The scene shifts to Canterbury, four years after the events in Vendetta and one year after the events in Trinity. The "true ends" of the previous works are considered canon; there are a lot of references to characters in the past two works. Unlike Trinity, this game cannot be fully enjoyed without playing the last two (the all-ages version will be out on Steam eventually and the bundle package for the franchise is available).

The premise this time is simpler than Vendetta and Trinity; the protagonist's goal is to slay the Four Gods who have ruled over Canterbury for a thousand years since the Great Catastrophe which birthed the second sun Amaterasu and wiped out half of Eurasia from Earth.

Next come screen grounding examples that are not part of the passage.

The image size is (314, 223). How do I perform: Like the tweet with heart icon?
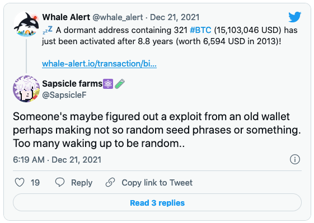pyautogui.click(x=20, y=182)
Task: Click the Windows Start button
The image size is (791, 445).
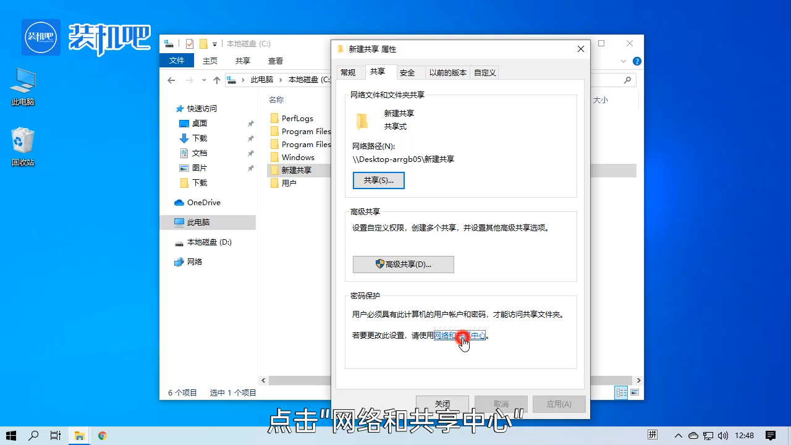Action: coord(11,435)
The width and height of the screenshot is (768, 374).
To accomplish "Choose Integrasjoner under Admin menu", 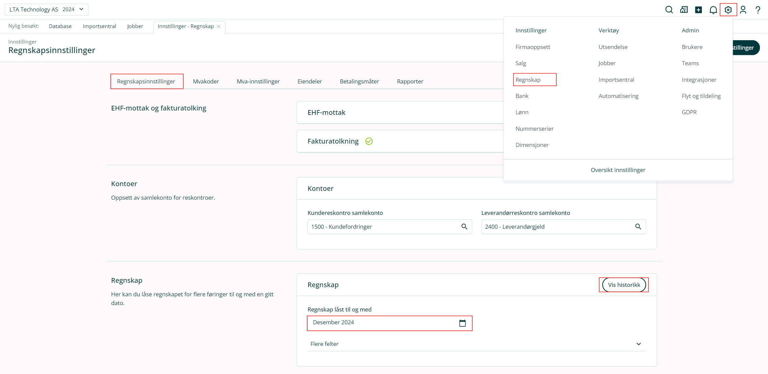I will [699, 80].
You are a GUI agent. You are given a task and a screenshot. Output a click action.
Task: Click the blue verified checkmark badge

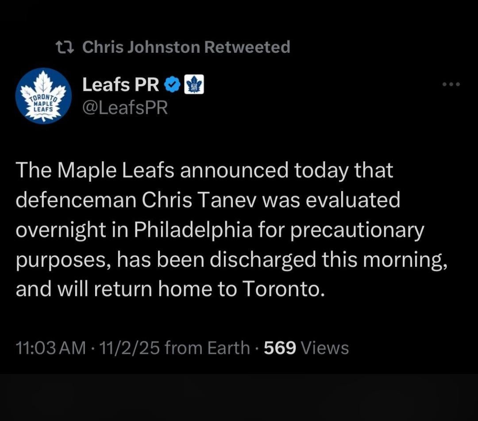(x=173, y=84)
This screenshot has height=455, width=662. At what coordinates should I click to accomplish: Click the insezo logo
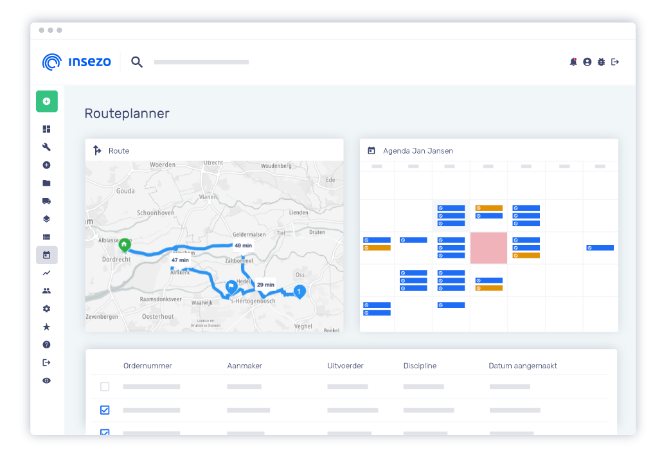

The task is daunting, in addition to the few allies and resources the protagonist and allies possess the opposition has a thousand years of experience and the resources of an entire kingdom at their disposal to stop Ragnarok from taking place. The routes chosen determine how the struggle plays out; like Vendetta there is a recommended playing order to maximise the experience. Each heroine embodies the aspects of the Godslayer; Destiny (Angelica), Finality (Cecile) and Hope (Misaki).

Like the previous works before it, side characters are given a personality and background to flesh them out as something more than mere props to the main story. In addition to the four main antagonists, characters like Jace, Richard, William etc. have motivations of their own which are fleshed out over the different arcs. Jace in particular stands out as his raison d'etre is so over the top it leaves a distinct impression on franchise fans, just as his inspiration Valzelide did.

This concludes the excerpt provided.